Elle réitère, par ailleurs, son attachement au respect de la loi, de l’éthique et de la constitution du pays, appelant “le gouvernement à intervenir pour mettre fin à ce dépassement, sortir la profession de cette impasse et défendre l’image du Maroc et l’aptitude des journalistes et des éditeurs à élire leurs représentants et à constituer leur institution d’autorégulation de manière indépendante et démocratique”. La FMEJ appelle, en outre, le gouvernement à “corriger son erreur et à œuvrer pour accélérer la sortie du provisoire et aller vers l’application de la loi, le respect de la constitution et la fin de la tension au sein de la profession”.

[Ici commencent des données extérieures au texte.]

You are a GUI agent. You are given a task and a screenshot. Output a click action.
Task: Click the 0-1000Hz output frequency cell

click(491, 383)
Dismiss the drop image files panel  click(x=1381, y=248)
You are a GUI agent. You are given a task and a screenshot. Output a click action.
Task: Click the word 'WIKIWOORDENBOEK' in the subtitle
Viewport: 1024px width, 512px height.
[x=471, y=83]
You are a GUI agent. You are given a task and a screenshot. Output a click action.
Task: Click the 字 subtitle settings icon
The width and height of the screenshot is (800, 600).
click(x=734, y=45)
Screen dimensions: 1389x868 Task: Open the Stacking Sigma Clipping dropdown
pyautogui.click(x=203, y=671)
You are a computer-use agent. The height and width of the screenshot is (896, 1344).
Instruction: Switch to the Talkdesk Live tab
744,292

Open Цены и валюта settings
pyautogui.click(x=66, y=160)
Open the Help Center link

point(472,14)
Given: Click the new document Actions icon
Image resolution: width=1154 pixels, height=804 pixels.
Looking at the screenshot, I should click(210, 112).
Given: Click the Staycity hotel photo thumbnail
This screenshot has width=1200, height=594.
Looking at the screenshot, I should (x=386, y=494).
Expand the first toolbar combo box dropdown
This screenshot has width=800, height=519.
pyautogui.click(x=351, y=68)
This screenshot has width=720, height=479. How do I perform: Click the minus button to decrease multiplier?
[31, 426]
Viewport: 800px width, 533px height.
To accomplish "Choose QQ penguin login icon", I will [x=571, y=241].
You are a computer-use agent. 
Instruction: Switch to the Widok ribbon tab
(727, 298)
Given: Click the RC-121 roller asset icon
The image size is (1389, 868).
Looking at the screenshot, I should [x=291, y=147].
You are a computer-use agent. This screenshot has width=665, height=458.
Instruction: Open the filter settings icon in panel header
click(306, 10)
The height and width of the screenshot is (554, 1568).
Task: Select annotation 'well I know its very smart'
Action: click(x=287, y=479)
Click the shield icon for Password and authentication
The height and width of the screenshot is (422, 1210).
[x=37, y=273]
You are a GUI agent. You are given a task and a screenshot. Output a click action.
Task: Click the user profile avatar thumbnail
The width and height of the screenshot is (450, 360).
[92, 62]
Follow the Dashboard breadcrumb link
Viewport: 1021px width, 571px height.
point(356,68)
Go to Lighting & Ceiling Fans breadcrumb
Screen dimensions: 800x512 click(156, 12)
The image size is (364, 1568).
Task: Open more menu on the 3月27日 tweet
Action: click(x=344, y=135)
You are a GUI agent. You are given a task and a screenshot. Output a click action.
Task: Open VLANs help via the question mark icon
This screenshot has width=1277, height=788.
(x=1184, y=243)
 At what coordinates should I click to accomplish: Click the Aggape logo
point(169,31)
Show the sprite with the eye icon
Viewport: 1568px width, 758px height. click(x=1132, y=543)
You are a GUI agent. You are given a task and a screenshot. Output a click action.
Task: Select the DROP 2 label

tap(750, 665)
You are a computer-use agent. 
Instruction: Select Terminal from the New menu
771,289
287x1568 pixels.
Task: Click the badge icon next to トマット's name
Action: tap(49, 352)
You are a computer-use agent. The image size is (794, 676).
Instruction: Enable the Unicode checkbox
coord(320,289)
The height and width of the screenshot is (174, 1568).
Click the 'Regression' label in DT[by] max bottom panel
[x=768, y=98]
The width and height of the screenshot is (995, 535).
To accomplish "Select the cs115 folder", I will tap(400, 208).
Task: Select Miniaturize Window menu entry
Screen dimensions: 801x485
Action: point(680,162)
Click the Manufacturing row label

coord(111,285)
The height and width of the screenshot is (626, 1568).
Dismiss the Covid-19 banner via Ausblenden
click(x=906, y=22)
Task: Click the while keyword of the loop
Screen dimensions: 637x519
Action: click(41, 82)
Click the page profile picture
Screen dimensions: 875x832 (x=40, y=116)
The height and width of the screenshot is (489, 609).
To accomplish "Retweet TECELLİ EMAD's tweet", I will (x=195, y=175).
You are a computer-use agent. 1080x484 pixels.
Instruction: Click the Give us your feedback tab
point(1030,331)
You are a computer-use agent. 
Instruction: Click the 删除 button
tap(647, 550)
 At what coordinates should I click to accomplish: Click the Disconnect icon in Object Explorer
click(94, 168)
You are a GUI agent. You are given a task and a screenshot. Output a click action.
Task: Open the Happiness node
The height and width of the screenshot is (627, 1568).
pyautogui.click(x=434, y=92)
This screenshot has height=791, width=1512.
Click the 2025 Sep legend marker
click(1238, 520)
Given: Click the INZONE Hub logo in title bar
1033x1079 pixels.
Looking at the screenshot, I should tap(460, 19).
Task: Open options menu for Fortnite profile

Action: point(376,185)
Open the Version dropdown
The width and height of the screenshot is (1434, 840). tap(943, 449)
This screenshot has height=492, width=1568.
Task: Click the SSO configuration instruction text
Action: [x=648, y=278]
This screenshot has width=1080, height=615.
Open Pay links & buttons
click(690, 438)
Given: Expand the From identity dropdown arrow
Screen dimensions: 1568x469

La Fédération souligne également que sa “position de principe et éthique ne permet à personne de l’exclure de tout dialogue ou représentation concernant les questions de la profession et les intérêts des entreprises du secteur, comme l’a fait la commission provisoire à l’occasion de la réunion de la commission élargie de la Carte professionnelle”. La FMEJ estime, par ailleurs, qu’il n’appartient pas à la commission provisoire d’exercer les pouvoirs et attributions d’autres institutions telles que la CNSS ou la Direction des impôts, et que son rôle n’est pas non plus de s’ingérer dans la relation de travail entre le salarié et l’entreprise ou de s’immiscer même dans les formalités et conditions d’existence de l’entreprise ou du média lui-même. Pour la Fédération, légiférer et élaborer des textes de lois, des règlements et des réformes dans tous les secteurs ne peuvent pas se faire aveuglément et sans tenir compte de la réalité objective. Il n’est pas possible d’adopter des lois et de prendre des décisions et imposer leur mise en œuvre immédiate simplement parce qu’on le veut ou on le désire. Pour la FMEJ, “c’est précisément ce que fait aujourd’hui la commission provisoire, et c’est ce qui est considéré comme une violation des procédures juridiques en vigueur dans le pays”. En ce sens, la FMEJ dit tendre la main au Syndicat National de la Presse Marocaine (SNPM) en espérant qu’il entendra son “appel sincère et y interagira positivement”, conformément à “l’esprit du communiqué final de son dernier congrès national, et de surmonter toutes les susceptibilités, qui pourraient être réelles ou imaginaires, et d’accepter d’œuvrer avec nous” à mettre fin aux tensions et à la division qui sévissent aujourd’hui dans le secteur.